Monthly Market Update | 9 March 2021
Late in 2020 equity markets climbed on the anticipation of vaccinations and are now consolidating at higher levels. They are now trading sideways, patiently waiting for economies to open and earnings to catch up to heightened valuations. In the first two months of the year, equities have gained a healthy 2.6% (though less than 1% in GBP terms). Nevertheless, for all the excitement about vaccines and the impending reopening of the global economy, investors understand the exceptional equity performance since last year and, in fact, risk asset performance in the past twelve, is primarily owed to the ability of central banks to absorb risk. Central banks have been, and continue to be, the “only game in town”. The cornerstone of their ultra-accommodative policy has been the absence of inflation, which would compel them to adhere to their mandate and tighten money supply in the real economy, to the detriment of the financial economy.
In February, and early March, we are seeing a challenge to this main cycle-long thesis that central banks will continue to encourage risk taking in markets. Market inflation expectations (implied by the differential between simple government bonds and their inflation-linked counterparts) have been steadily climbing. Real-time data suggest a pick-up in inflation in the next few months. This is due to higher input costs, a result of broken supply chains, plus an expected jump in consumption as economies reopen. In other words, inflation pressures are on both the demand and the supply side, and that is no accounting for the unavoidable timing effect, as we begin to compare against the beginning of the lockdown at the same time last year. Inflation is mainly showing up on the longer end of yield curves. Thus, long maturity bonds have begun to climb, exacerbating fears that central banks have lost control of the yield curves, and thus their ability to dictate market prices.
We believe that these inflation pressures are transitory and that at current high valuations, it is natural for investors to exaggerate fears and take some risk off the table. And, if we have learned anything in the past few years, is not to fight central banks.
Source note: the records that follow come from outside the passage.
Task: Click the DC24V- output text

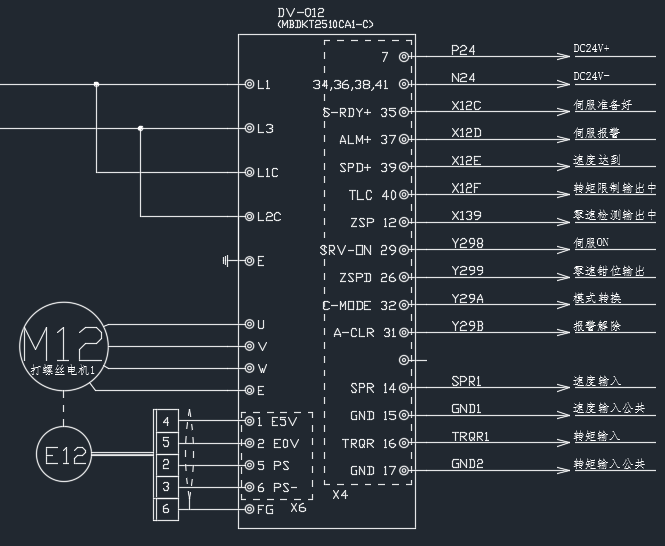Action: [x=591, y=76]
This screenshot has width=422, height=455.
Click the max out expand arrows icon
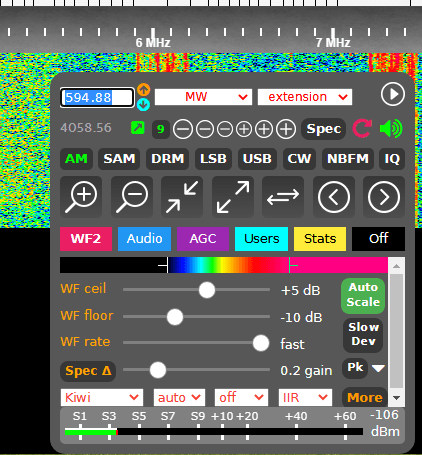click(x=233, y=197)
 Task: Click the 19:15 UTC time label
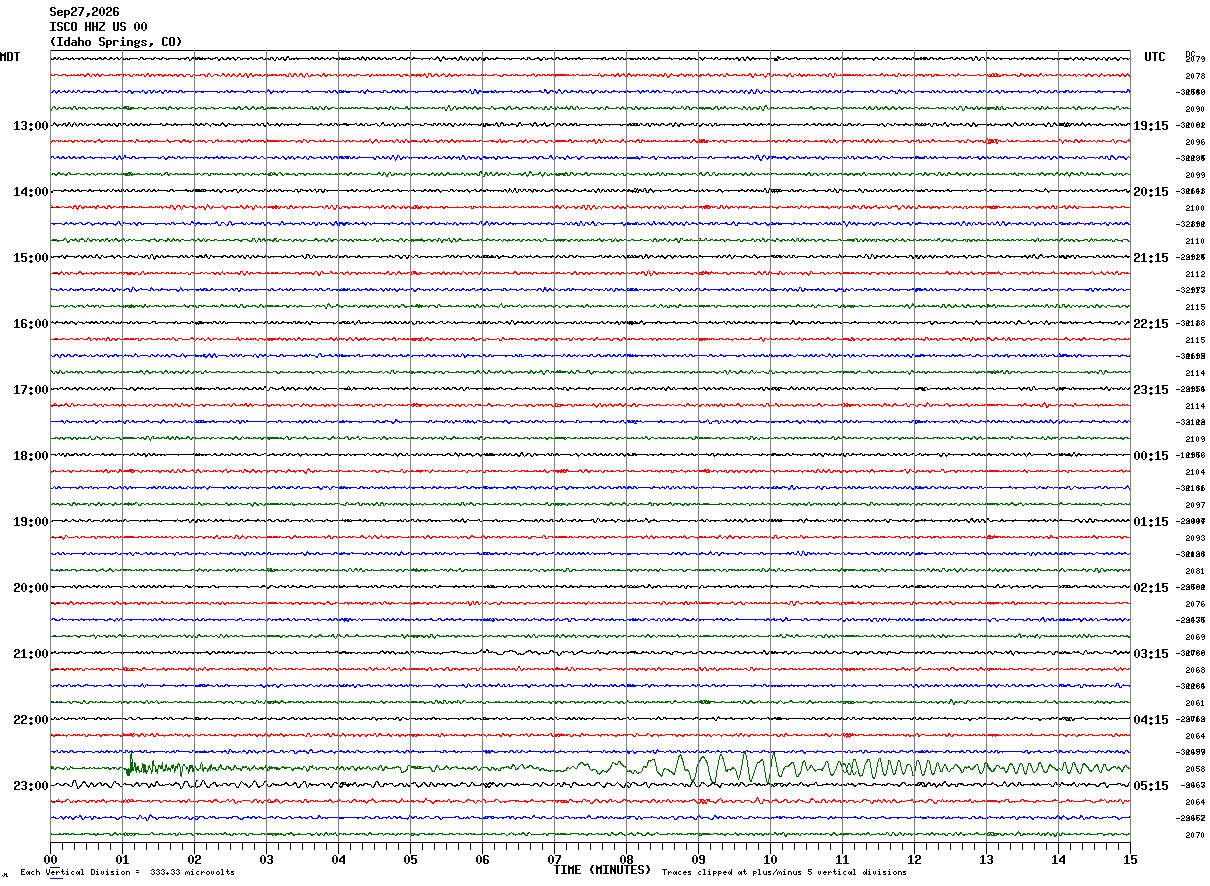point(1150,126)
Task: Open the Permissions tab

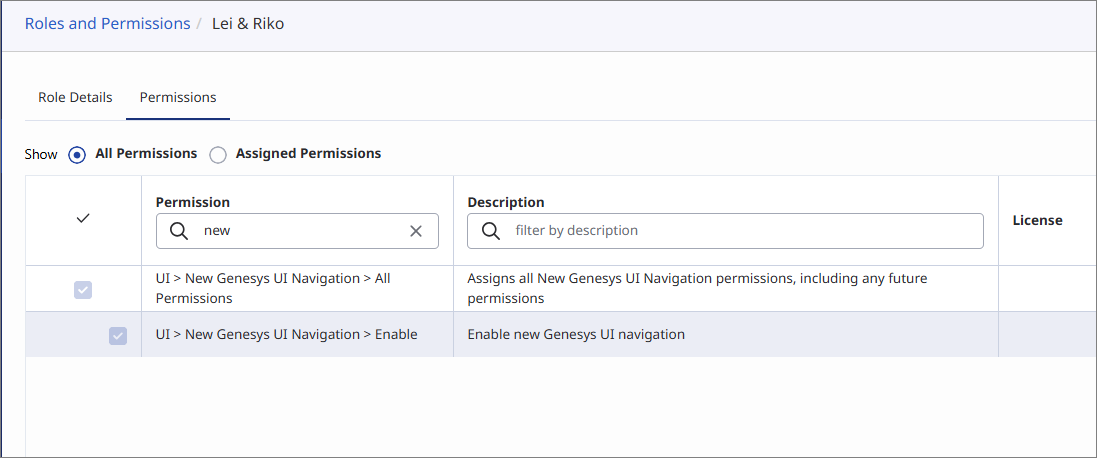Action: tap(178, 98)
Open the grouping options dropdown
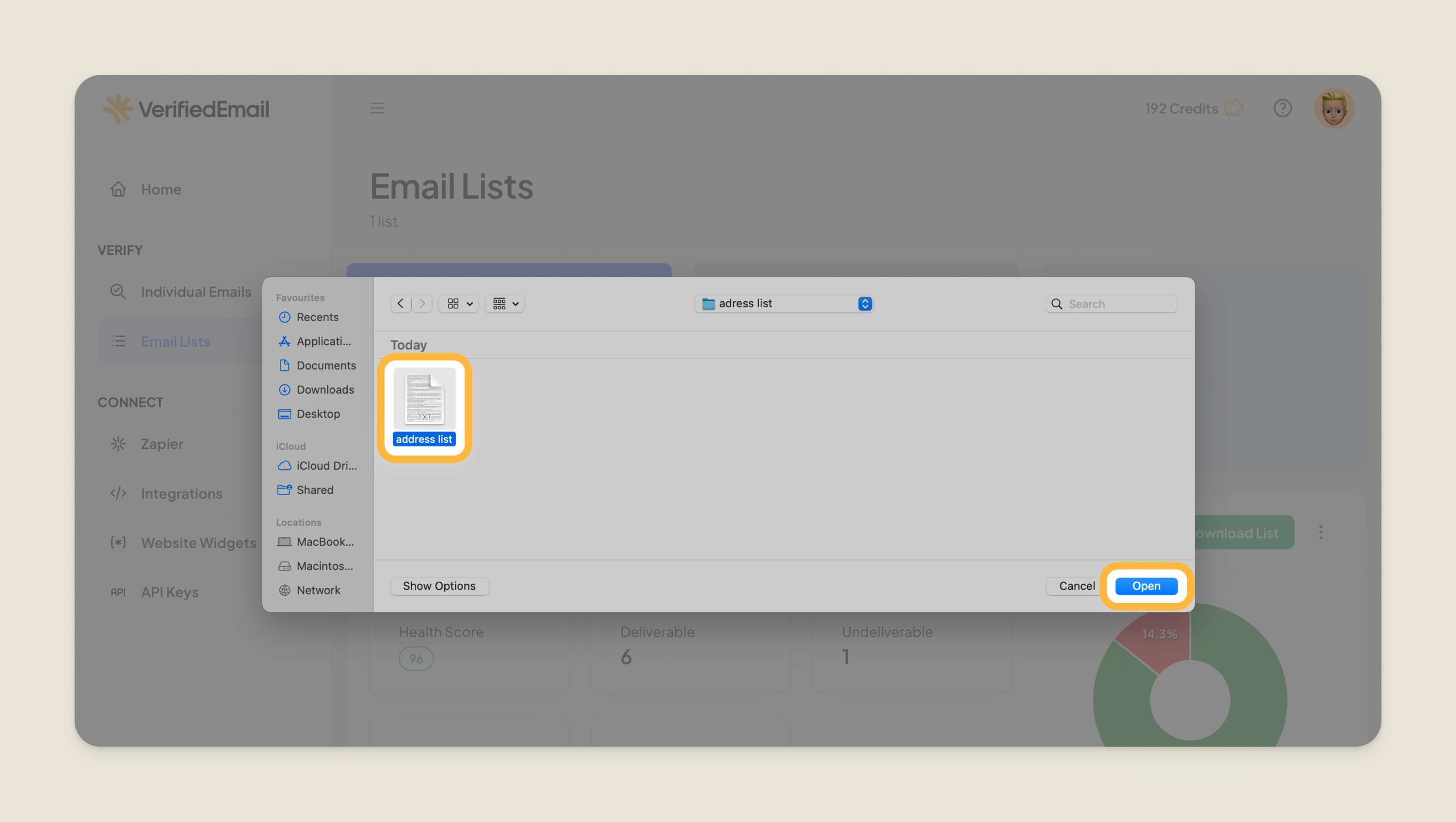This screenshot has height=822, width=1456. pos(504,303)
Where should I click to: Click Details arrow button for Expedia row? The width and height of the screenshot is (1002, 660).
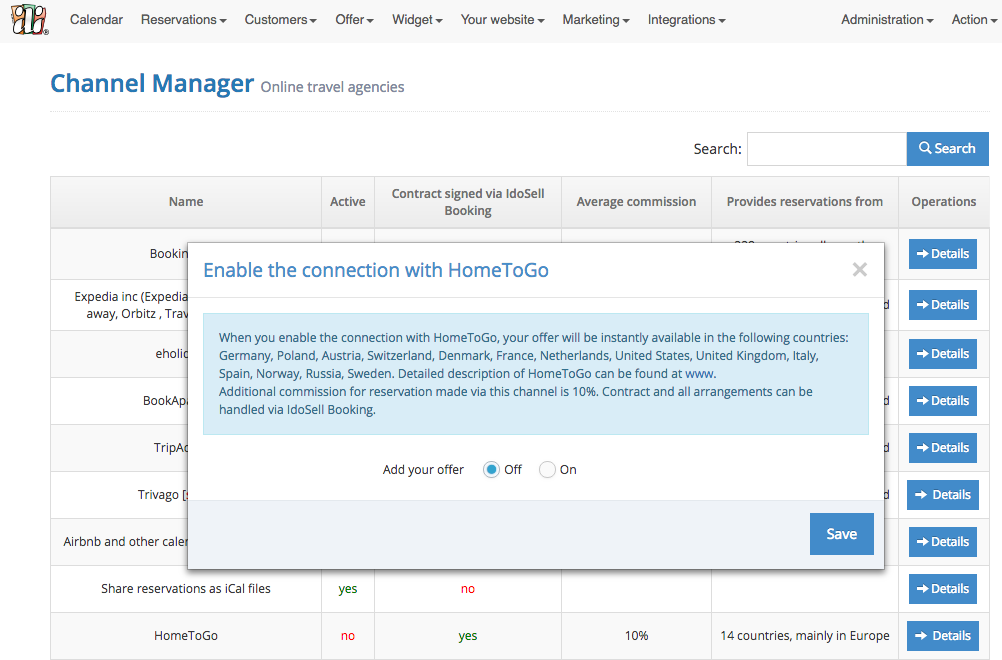(942, 305)
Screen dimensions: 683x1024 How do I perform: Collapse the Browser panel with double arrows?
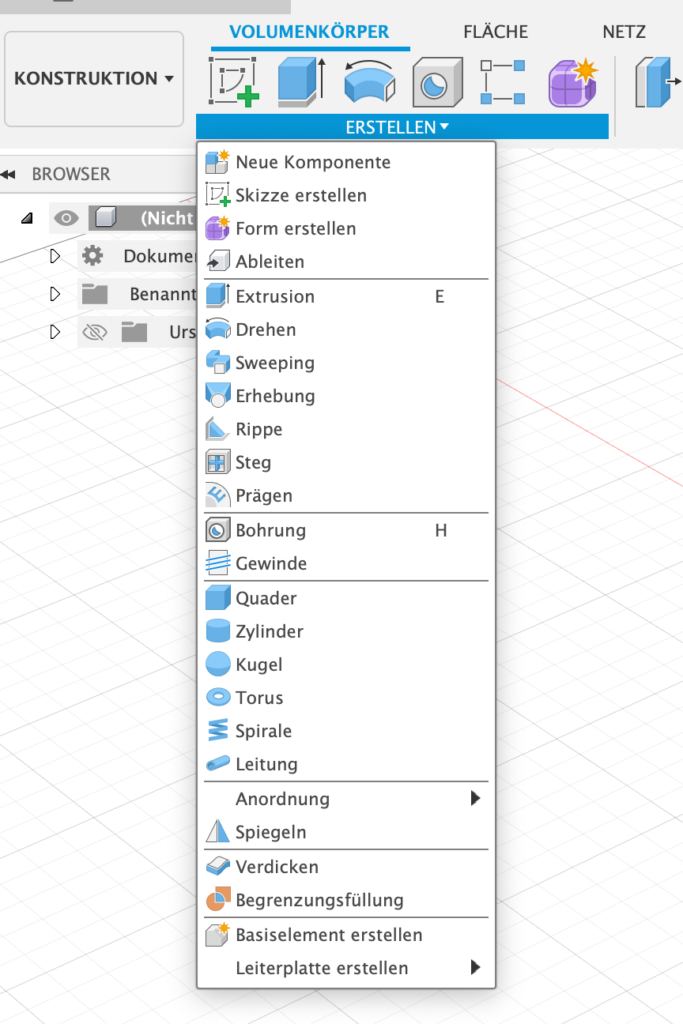(9, 174)
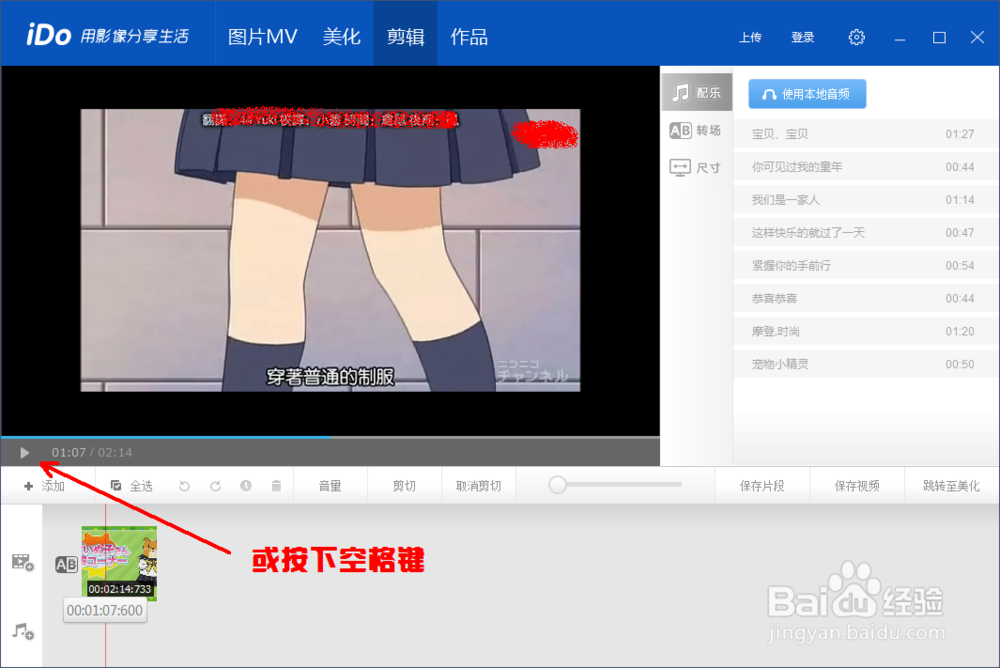Image resolution: width=1000 pixels, height=668 pixels.
Task: Click 跳转至美化 to jump to beautify
Action: (x=951, y=484)
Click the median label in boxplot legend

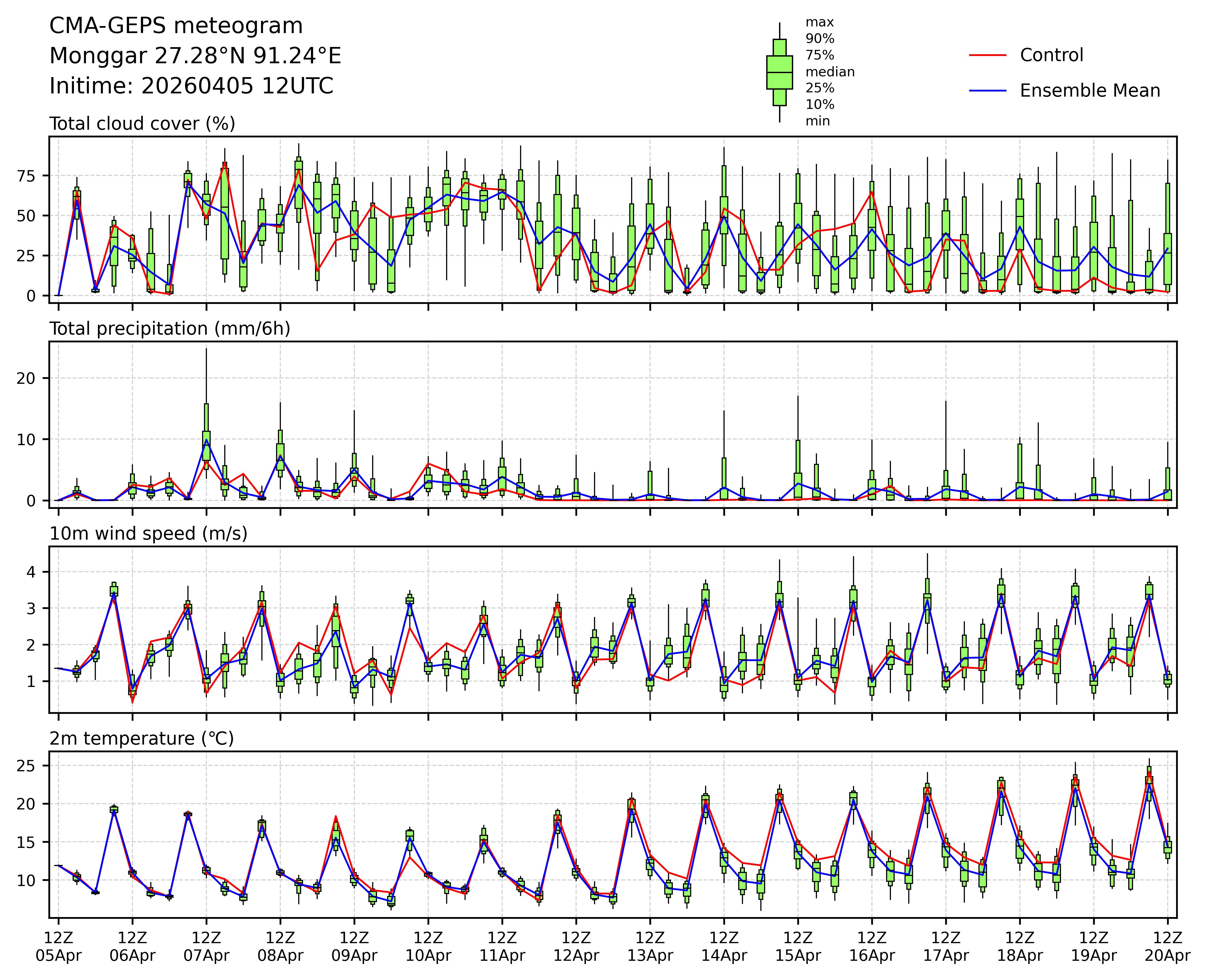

Currently, monetary policy makers have signaled that they are willing to tolerate higher inflation insofar as it transitory. Their concerns lie more towards any tepid growth, new Covid variants and the possibility of an early retraction of fiscal accommodation which could hamstring the recovery.
Risks exist that inflation might peak higher than expected or overstay its welcome, but impending unemployment pressures, once fiscal stimulus dissipates, are enough to remove those worries for now.
We have no reason to believe that our underlying assumptions about markets have been changed by the exogenous event of the pandemic. However, we feel that once the pandemic has passed, countries and the banking system must address the decade-old disconnect between the real and the financial economy. Simply put, central banks can make sure there’s little downside risk to the financial economy but can’t do the same for the real economy. Yet, their primary mandates (inflation, unemployment, growth) are very much real-economy concerns. What is sorely needed is innovation. A decade ago, bold central bankers on both sides of the Atlantic utilised largely untested financial tools, including quantitative easing. Political authorities, cognisant of the amount of responsibility and awesome power that rests on the shoulders of central bankers, especially due to their own reluctance to expand fiscally, gradually replaced economists with figures more political, more able to compromise. As a result, central bankers are not surprising governments anymore (no more impromptu “whatever it takes” speeches) but are also not daring enough to adjust policy tools to address secular stagnation, flat yield curves and growth challenges in a post-pandemic world. The strongest possible catalyst for a breakout in risk assets from their current levels and the return of trust in the real economy, would be signs of daring new policy ideas from central banks.